◆ Assigned task ◆
The entries are to be returned exactly as written.

◆ Information shown ◆
────────────────────

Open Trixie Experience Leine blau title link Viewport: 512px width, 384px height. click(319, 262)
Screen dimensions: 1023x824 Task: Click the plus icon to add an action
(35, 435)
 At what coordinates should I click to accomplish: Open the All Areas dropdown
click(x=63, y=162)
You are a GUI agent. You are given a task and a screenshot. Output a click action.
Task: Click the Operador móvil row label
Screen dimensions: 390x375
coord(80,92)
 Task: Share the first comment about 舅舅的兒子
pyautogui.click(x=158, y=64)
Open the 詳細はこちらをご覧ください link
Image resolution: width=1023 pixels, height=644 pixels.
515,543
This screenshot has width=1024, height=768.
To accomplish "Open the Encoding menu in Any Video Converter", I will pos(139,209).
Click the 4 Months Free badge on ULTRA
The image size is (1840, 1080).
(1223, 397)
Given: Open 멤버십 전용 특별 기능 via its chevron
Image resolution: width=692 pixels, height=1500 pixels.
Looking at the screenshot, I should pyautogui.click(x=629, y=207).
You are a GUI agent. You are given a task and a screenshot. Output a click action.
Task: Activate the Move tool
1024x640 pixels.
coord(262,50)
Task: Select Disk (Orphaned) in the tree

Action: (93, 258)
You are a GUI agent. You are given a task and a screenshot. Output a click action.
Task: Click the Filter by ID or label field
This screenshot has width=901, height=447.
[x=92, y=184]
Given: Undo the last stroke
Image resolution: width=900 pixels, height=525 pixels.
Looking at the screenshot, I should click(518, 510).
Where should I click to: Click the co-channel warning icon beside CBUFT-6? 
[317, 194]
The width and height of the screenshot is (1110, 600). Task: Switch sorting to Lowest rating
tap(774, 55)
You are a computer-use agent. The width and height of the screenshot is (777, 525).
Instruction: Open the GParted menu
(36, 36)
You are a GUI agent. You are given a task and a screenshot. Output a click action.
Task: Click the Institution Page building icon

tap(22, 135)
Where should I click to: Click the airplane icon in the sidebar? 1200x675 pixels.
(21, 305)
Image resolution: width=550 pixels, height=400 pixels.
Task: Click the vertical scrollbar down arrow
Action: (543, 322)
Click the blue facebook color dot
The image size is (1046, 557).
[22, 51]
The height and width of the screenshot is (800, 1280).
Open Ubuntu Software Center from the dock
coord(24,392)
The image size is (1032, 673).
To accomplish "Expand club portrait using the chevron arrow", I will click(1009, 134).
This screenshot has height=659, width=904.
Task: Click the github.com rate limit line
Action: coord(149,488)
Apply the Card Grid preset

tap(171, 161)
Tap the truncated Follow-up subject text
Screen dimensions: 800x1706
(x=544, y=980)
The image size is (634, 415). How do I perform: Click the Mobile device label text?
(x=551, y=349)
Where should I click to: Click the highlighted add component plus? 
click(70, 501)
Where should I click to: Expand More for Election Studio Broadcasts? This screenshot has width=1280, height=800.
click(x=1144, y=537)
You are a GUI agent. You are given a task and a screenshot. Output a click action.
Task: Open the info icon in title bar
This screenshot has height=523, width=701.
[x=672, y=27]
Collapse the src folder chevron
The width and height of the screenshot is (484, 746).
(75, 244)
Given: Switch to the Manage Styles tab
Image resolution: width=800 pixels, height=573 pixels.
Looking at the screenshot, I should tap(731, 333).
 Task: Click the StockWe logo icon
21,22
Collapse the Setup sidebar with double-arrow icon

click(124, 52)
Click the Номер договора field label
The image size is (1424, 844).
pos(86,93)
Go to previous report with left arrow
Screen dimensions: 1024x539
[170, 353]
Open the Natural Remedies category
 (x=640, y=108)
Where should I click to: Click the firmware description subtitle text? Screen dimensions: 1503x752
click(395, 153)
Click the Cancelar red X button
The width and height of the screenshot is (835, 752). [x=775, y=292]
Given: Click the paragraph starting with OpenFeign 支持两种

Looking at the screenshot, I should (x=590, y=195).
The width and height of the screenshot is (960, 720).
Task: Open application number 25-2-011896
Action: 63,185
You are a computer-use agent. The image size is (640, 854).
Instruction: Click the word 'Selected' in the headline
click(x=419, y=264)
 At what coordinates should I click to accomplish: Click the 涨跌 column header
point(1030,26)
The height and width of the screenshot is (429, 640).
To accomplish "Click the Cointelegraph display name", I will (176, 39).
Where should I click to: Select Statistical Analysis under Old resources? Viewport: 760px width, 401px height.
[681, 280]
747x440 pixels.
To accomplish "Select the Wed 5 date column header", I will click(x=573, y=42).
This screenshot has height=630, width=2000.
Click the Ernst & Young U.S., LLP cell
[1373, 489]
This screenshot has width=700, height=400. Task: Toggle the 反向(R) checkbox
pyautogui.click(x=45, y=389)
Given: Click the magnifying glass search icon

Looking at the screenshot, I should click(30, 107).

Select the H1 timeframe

────────────────────

◆ Solution for this problem ◆
Open Trixie Experience Leine blau title link Viewport: 512px width, 384px height. click(319, 262)
Screen dimensions: 1023x824 Task: Click the plus icon to add an action
(35, 435)
 At what coordinates should I click to accomplish: Open the All Areas dropdown
click(x=63, y=162)
You are a GUI agent. You are given a task and a screenshot. Output a click action.
Task: Click the Operador móvil row label
Screen dimensions: 390x375
coord(80,92)
 Task: Share the first comment about 舅舅的兒子
pyautogui.click(x=158, y=64)
Open the 詳細はこちらをご覧ください link
Image resolution: width=1023 pixels, height=644 pixels.
515,543
This screenshot has width=1024, height=768.
To accomplish "Open the Encoding menu in Any Video Converter", I will pos(139,209).
Click the 4 Months Free badge on ULTRA
The image size is (1840, 1080).
(1223, 397)
Given: Open 멤버십 전용 특별 기능 via its chevron
Image resolution: width=692 pixels, height=1500 pixels.
Looking at the screenshot, I should pyautogui.click(x=629, y=207).
You are a GUI agent. You are given a task and a screenshot. Output a click action.
Task: Activate the Move tool
1024x640 pixels.
coord(262,50)
Task: Select Disk (Orphaned) in the tree

Action: (93, 258)
You are a GUI agent. You are given a task and a screenshot. Output a click action.
Task: Click the Filter by ID or label field
This screenshot has width=901, height=447.
[x=92, y=184]
Given: Undo the last stroke
Image resolution: width=900 pixels, height=525 pixels.
Looking at the screenshot, I should click(518, 510).
Where should I click to: Click the co-channel warning icon beside CBUFT-6? 
[317, 194]
The width and height of the screenshot is (1110, 600). Task: Switch sorting to Lowest rating
tap(774, 55)
You are a computer-use agent. The width and height of the screenshot is (777, 525).
Instruction: Open the GParted menu
(36, 36)
You are a GUI agent. You are given a task and a screenshot. Output a click action.
Task: Click the Institution Page building icon

tap(22, 135)
Where should I click to: Click the airplane icon in the sidebar? 1200x675 pixels.
(21, 305)
Image resolution: width=550 pixels, height=400 pixels.
Task: Click the vertical scrollbar down arrow
Action: (543, 322)
Click the blue facebook color dot
The image size is (1046, 557).
[22, 51]
The height and width of the screenshot is (800, 1280).
Open Ubuntu Software Center from the dock
coord(24,392)
The image size is (1032, 673).
To accomplish "Expand club portrait using the chevron arrow", I will click(1009, 134).
This screenshot has height=659, width=904.
Task: Click the github.com rate limit line
Action: coord(149,488)
Apply the Card Grid preset

tap(171, 161)
Tap the truncated Follow-up subject text
Screen dimensions: 800x1706
(x=544, y=980)
The image size is (634, 415). How do I perform: Click the Mobile device label text?
(x=551, y=349)
Where should I click to: Click the highlighted add component plus? 
click(70, 501)
Where should I click to: Expand More for Election Studio Broadcasts? This screenshot has width=1280, height=800.
click(x=1144, y=537)
You are a GUI agent. You are given a task and a screenshot. Output a click action.
Task: Open the info icon in title bar
This screenshot has height=523, width=701.
[x=672, y=27]
Collapse the src folder chevron
The width and height of the screenshot is (484, 746).
(75, 244)
Given: Switch to the Manage Styles tab
Image resolution: width=800 pixels, height=573 pixels.
Looking at the screenshot, I should tap(731, 333).
 Task: Click the StockWe logo icon
21,22
Collapse the Setup sidebar with double-arrow icon

click(124, 52)
Click the Номер договора field label
The image size is (1424, 844).
pos(86,93)
Go to previous report with left arrow
Screen dimensions: 1024x539
[170, 353]
Open the Natural Remedies category
 (x=640, y=108)
Where should I click to: Click the firmware description subtitle text? Screen dimensions: 1503x752
click(395, 153)
Click the Cancelar red X button
The width and height of the screenshot is (835, 752). [x=775, y=292]
Given: Click the paragraph starting with OpenFeign 支持两种

Looking at the screenshot, I should (x=590, y=195).
The width and height of the screenshot is (960, 720).
Task: Open application number 25-2-011896
Action: 63,185
You are a computer-use agent. The image size is (640, 854).
Instruction: Click the word 'Selected' in the headline
click(x=419, y=264)
 At what coordinates should I click to accomplish: Click the 涨跌 column header
point(1030,26)
The height and width of the screenshot is (429, 640).
To accomplish "Click the Cointelegraph display name", I will (176, 39).
Where should I click to: Select Statistical Analysis under Old resources? Viewport: 760px width, 401px height.
[681, 280]
747x440 pixels.
To accomplish "Select the Wed 5 date column header", I will click(x=573, y=42).
This screenshot has height=630, width=2000.
Click the Ernst & Young U.S., LLP cell
[1373, 489]
This screenshot has width=700, height=400. Task: Toggle the 反向(R) checkbox
pyautogui.click(x=45, y=389)
Given: Click the magnifying glass search icon

Looking at the screenshot, I should click(30, 107).

Select the H1 timeframe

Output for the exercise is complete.